- Activity -
Please read the records below and return each line holding the string "agent".

- Listed entries -

----

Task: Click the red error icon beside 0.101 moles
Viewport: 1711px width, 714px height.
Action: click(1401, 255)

----

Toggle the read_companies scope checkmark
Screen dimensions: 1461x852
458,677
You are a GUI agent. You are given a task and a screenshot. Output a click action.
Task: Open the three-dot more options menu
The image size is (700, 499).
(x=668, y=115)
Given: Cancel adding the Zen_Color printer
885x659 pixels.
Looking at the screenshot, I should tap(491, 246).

----

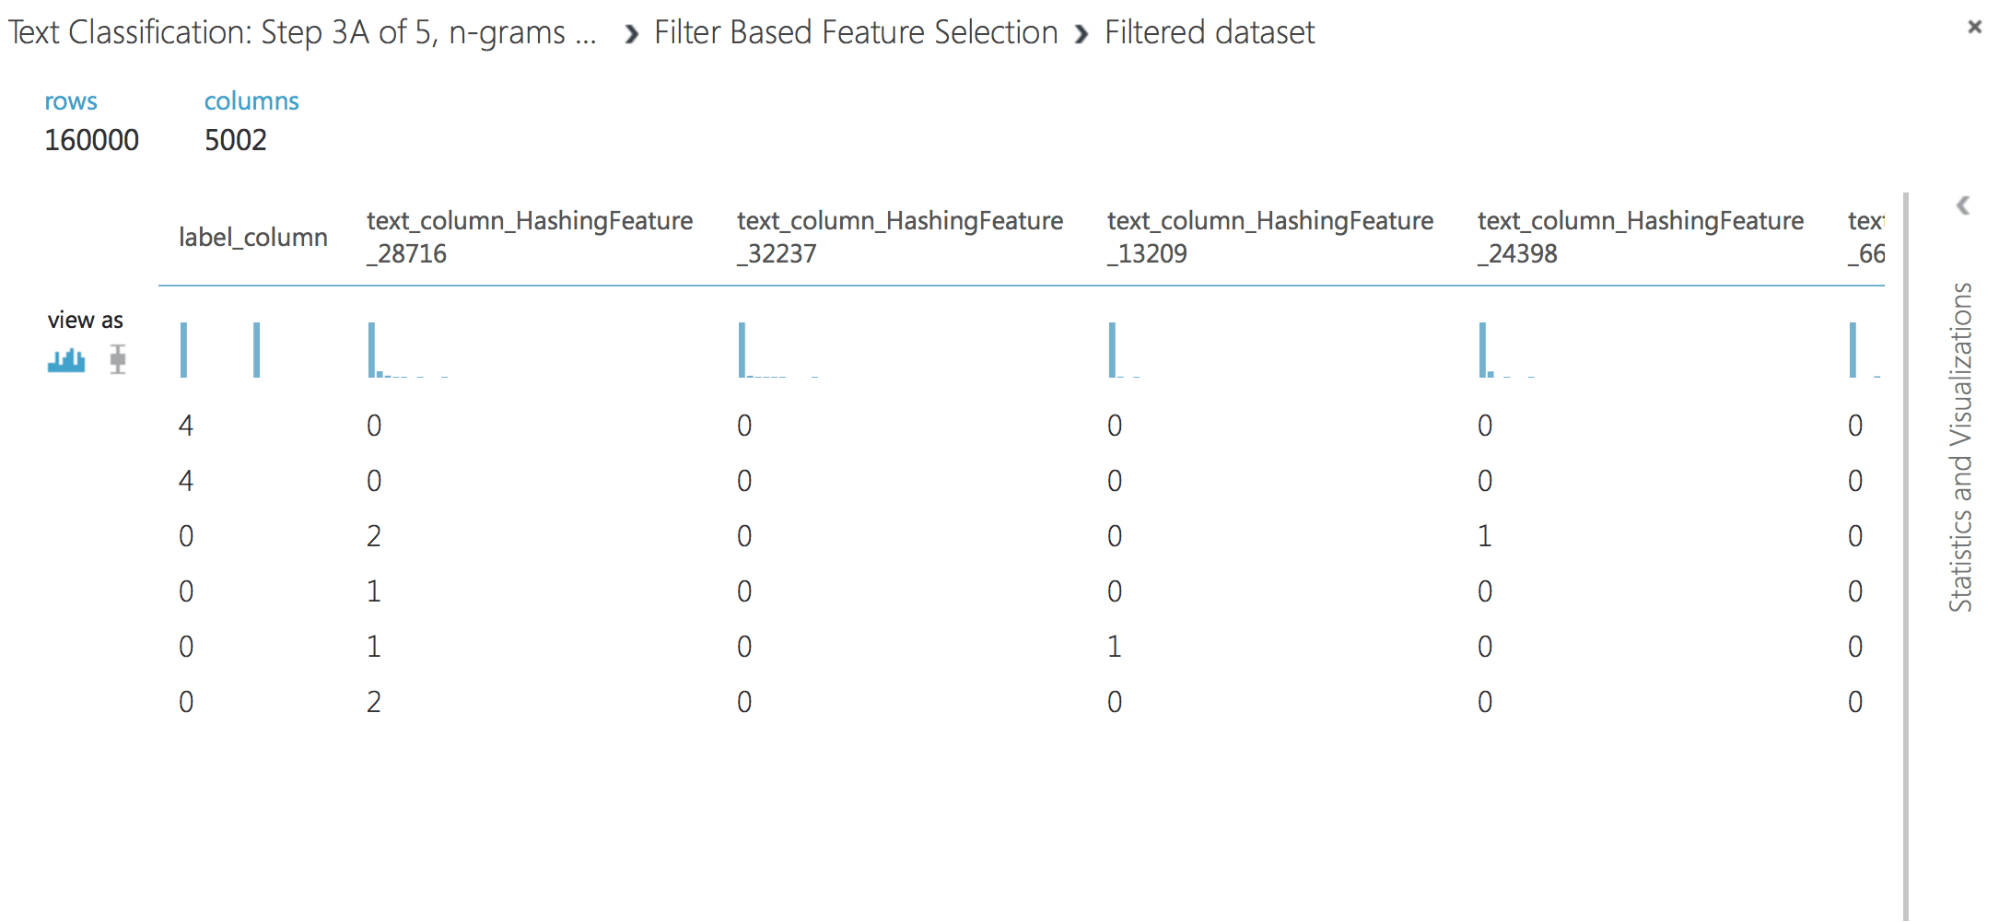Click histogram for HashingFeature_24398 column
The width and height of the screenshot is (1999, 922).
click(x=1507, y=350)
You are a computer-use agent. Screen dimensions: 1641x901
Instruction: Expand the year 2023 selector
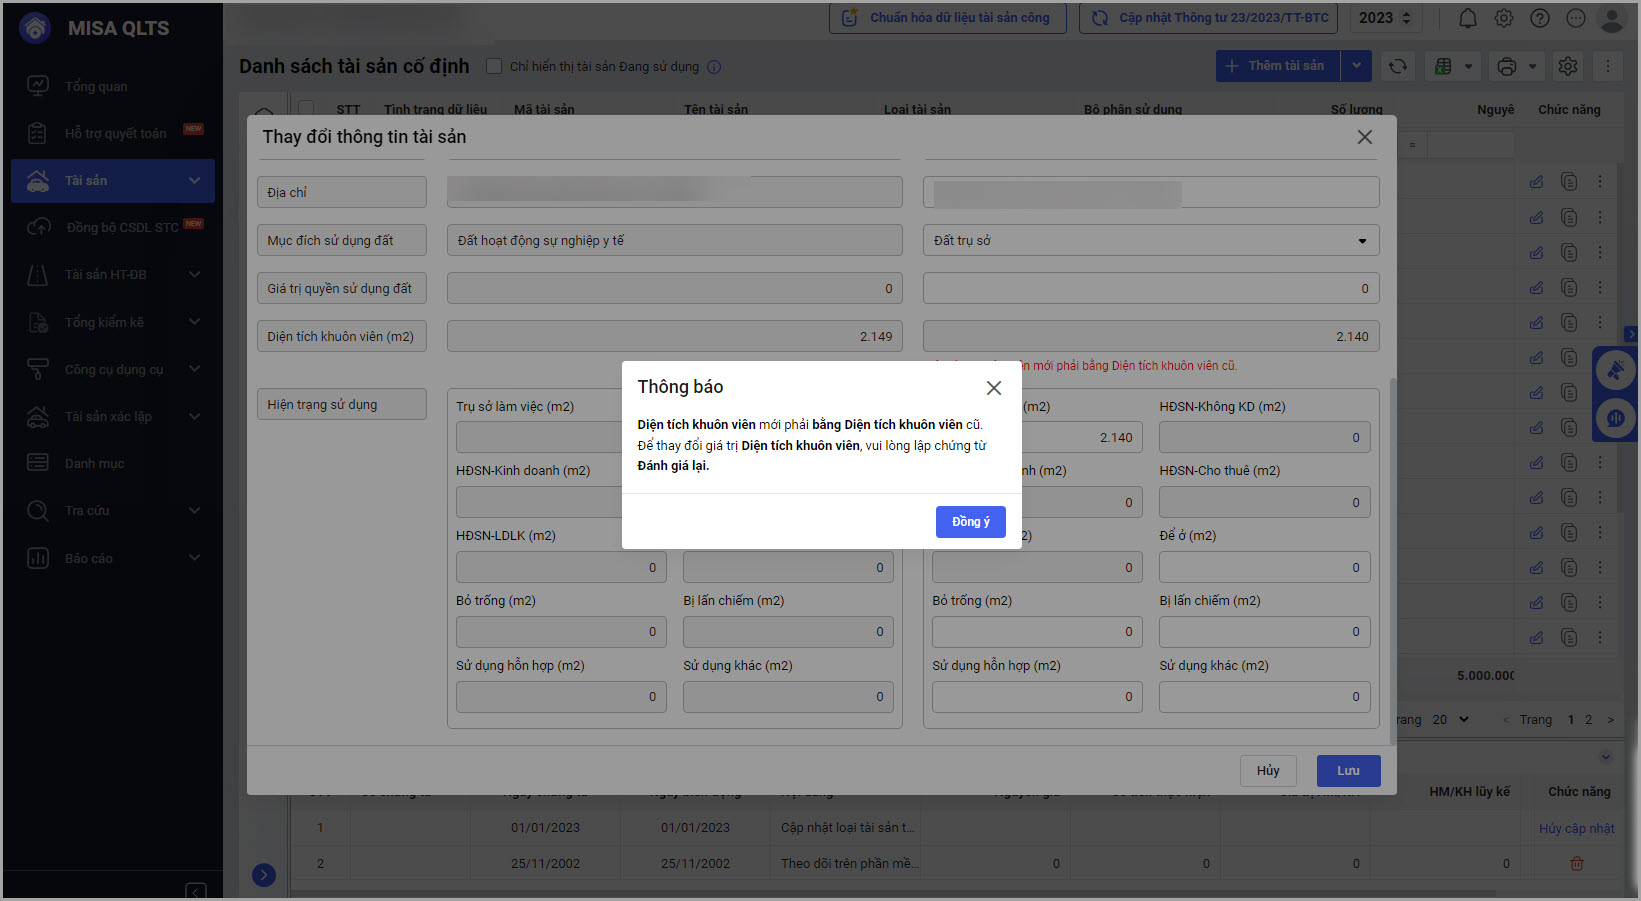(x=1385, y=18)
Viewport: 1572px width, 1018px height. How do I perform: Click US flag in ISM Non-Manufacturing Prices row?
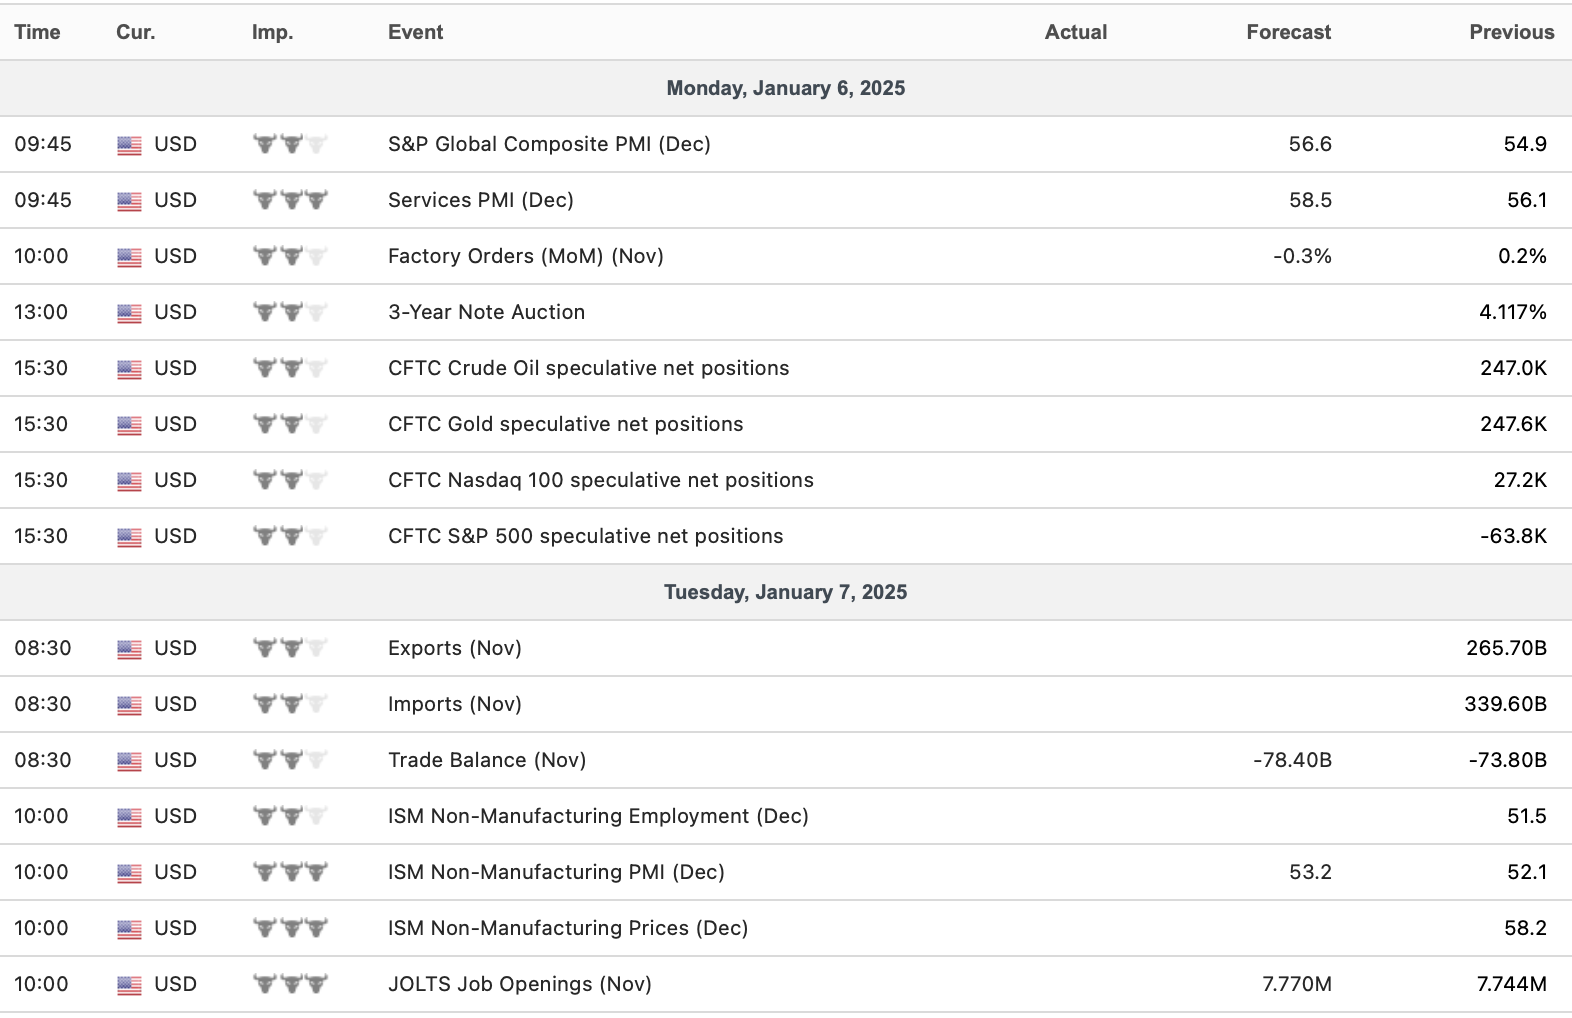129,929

----

- Reply to the task -
You are a GUI agent. You are given a task and a screenshot. Output a click action.
You are a computer-use agent. Screen dimensions: 1641x901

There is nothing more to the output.